== WORK INSTRUCTION ==
Across the records, count every line that includes "before" and give the number by itself.

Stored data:
--------------------------------

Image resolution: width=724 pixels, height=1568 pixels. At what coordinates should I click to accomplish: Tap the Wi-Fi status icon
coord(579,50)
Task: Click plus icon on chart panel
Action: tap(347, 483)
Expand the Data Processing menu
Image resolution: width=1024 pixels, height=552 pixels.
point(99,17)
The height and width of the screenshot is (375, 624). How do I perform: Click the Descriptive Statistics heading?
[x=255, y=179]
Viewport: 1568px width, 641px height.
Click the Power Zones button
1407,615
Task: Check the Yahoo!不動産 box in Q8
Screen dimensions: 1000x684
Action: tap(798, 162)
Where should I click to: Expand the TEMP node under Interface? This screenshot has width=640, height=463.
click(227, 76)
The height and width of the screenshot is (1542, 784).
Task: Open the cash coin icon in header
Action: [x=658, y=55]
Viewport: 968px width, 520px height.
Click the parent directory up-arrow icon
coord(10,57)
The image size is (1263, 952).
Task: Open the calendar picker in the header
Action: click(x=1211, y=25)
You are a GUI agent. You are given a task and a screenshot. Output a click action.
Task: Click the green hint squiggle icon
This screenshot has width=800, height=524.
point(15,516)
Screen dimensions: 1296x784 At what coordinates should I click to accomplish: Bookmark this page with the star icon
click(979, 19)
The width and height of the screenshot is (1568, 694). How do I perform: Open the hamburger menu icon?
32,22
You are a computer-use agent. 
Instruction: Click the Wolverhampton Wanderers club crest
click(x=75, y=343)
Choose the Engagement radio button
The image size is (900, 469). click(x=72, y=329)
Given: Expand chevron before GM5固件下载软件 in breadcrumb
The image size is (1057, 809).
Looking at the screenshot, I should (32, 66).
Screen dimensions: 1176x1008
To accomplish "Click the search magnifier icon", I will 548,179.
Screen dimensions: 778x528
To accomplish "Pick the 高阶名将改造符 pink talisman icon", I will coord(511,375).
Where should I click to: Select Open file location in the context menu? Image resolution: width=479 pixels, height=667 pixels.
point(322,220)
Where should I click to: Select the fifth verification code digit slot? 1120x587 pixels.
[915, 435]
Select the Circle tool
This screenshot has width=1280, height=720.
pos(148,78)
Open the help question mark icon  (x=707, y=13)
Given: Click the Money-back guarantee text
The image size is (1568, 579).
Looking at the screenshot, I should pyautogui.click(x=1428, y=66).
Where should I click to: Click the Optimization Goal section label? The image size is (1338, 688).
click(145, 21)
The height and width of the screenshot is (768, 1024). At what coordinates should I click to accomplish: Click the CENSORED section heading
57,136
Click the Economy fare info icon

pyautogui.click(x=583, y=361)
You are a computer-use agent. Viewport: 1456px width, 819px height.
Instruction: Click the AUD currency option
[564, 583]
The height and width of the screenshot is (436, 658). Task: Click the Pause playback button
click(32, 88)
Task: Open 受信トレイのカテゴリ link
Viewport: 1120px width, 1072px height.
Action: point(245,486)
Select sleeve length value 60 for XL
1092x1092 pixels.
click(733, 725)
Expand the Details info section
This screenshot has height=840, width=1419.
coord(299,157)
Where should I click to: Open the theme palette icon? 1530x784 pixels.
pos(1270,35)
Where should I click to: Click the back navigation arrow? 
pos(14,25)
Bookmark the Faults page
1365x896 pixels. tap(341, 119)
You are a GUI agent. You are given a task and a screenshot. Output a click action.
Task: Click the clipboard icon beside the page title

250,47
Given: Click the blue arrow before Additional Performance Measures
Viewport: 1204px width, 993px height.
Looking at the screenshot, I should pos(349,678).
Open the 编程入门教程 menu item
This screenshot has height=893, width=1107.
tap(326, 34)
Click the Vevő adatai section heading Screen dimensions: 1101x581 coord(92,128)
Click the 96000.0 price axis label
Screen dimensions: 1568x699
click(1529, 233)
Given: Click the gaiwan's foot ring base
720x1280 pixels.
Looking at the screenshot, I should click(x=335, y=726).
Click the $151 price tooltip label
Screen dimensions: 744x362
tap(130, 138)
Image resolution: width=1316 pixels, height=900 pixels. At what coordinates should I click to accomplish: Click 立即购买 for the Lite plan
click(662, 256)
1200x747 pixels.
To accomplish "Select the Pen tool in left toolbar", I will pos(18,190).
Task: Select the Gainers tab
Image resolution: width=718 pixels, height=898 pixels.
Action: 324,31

--------------------------------

== COMPLETED EXERCISE ==
2